Lipopolysaccharide administration induces sex-dependent behavioural and serotonergic neurochemical signatures in mice.
2017
Abstract Challenging the innate immune machinery with the pro-inflammatory agent lipopolysaccharide (LPS) results in the development of a sickness syndrome characterized by numerous depressive-like behavioural and physiological manifestations, most of which overlap with the clinical symptoms of major depression. Although women are known to mount stronger pro-inflammatory responses during infections and being at higher risk to develop depressive disorders compared to men, the vast majority of experimental studies investigating the neurobiological effects of LPS administration have been conducted in males. Herein, we investigated the behavioural effects of LPS administration (0.83 mg/kg) in male and female C57BL/6J mice subjected to tests screening for alterations in locomotor activity (open field test), anorexia (food consumption), anhedonia (sucrose preference test), behavioural despair (forced swim test) and grooming behaviour (splash-test). We further mapped the brain's serotonergic and dopaminergic activity in five limbic brain regions implicated in the pathophysiology of major depression (i.e., prefrontal cortex, hippocampus, striatum, amygdala, and hypothalamus) at two critical time-points post-LPS treatment; at 6 h when depression of behavioural activity is maximal, and at 24 h when depressive-like symptoms develop independently of obvious locomotor performance impairments associated with acute LPS administration. Our findings indicate that the two sexes present with differential behavioural sensitivity to this immune stressor, as impairment of grooming behaviour in the splash test was more persistent in female mice, and anorexia lasted longer in their male counterparts.
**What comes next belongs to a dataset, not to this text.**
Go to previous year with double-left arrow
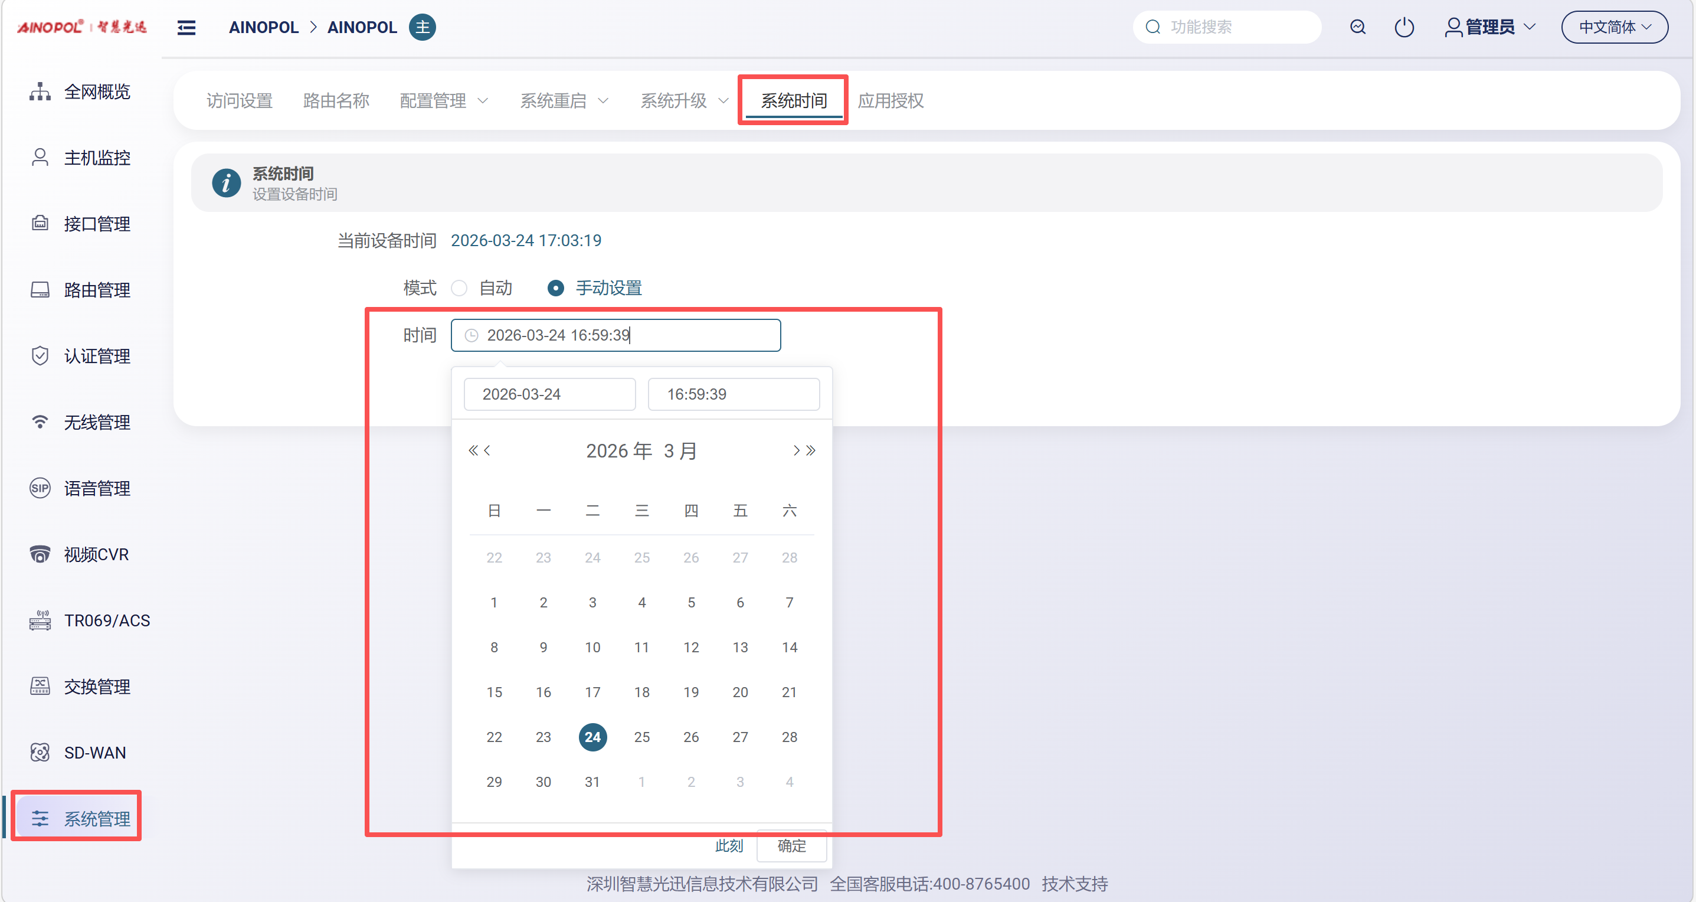 coord(472,450)
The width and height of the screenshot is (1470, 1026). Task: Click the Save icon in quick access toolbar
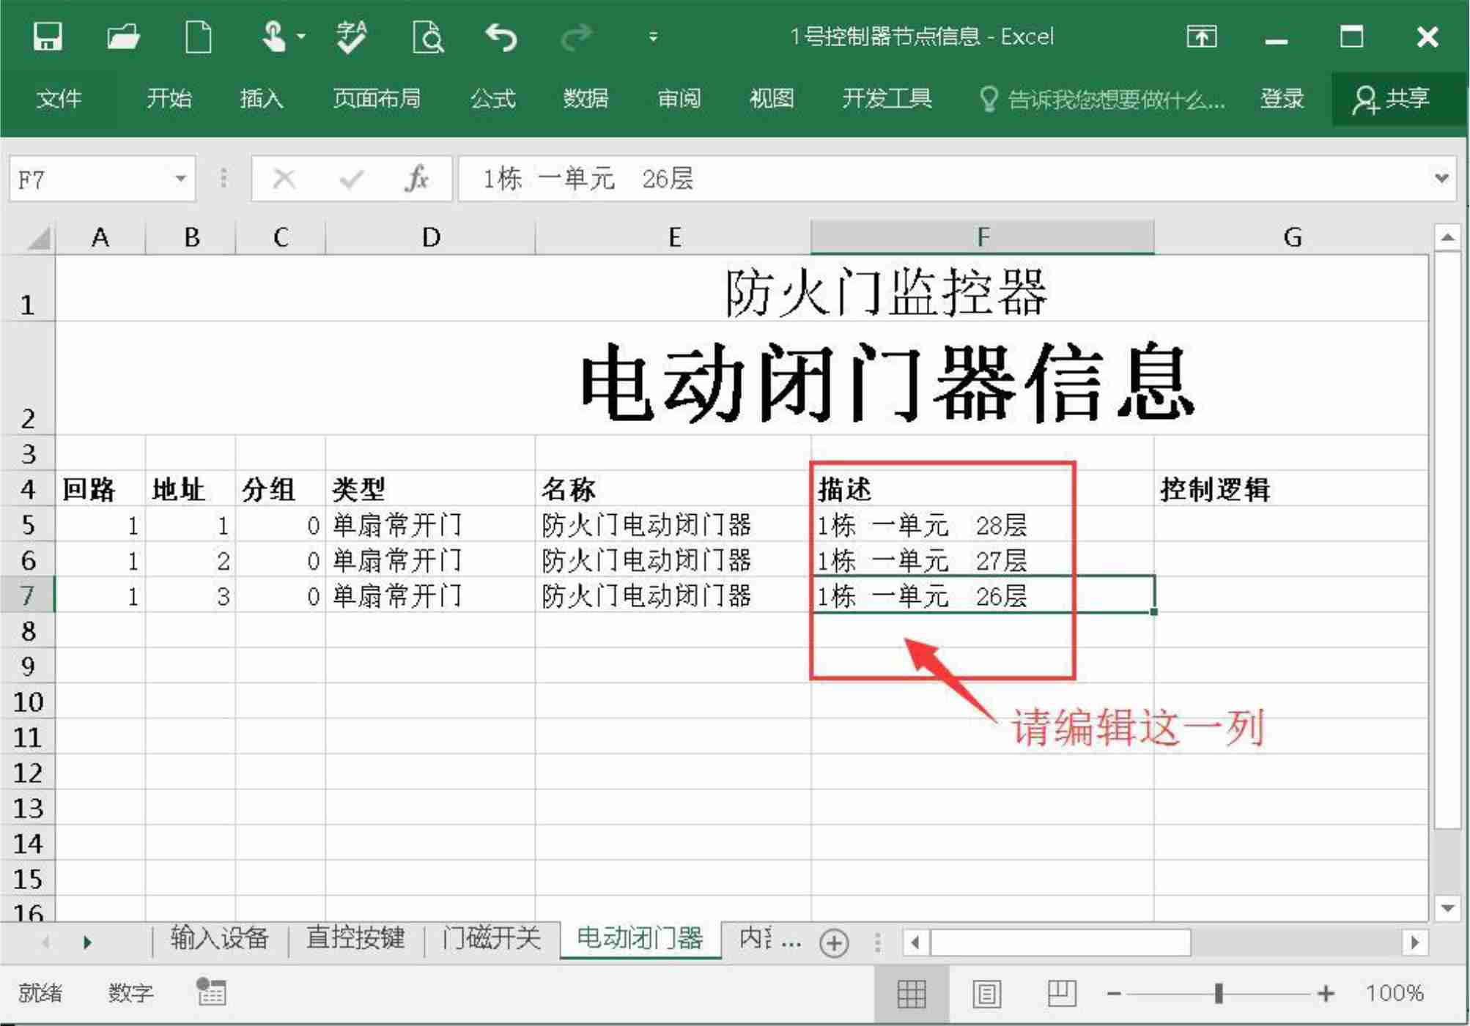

Notably, LPS affects the brain's serotonergic neurochemistry in a sex-specific manner, as it induced sustained serotonergic hyperactivity in females at 24 h post-LPS administration in all the brain regions examined. Moreover, the kinetics of dopaminergic activation appeared to be sex-differentiated upon LPS challenge. Given the higher prevalence of affective disorders in women, a focus of basic science on sex differences that underlie neuroinflammatory processes is imperative in order to elucidate the neuroimmunological substrate of major depression.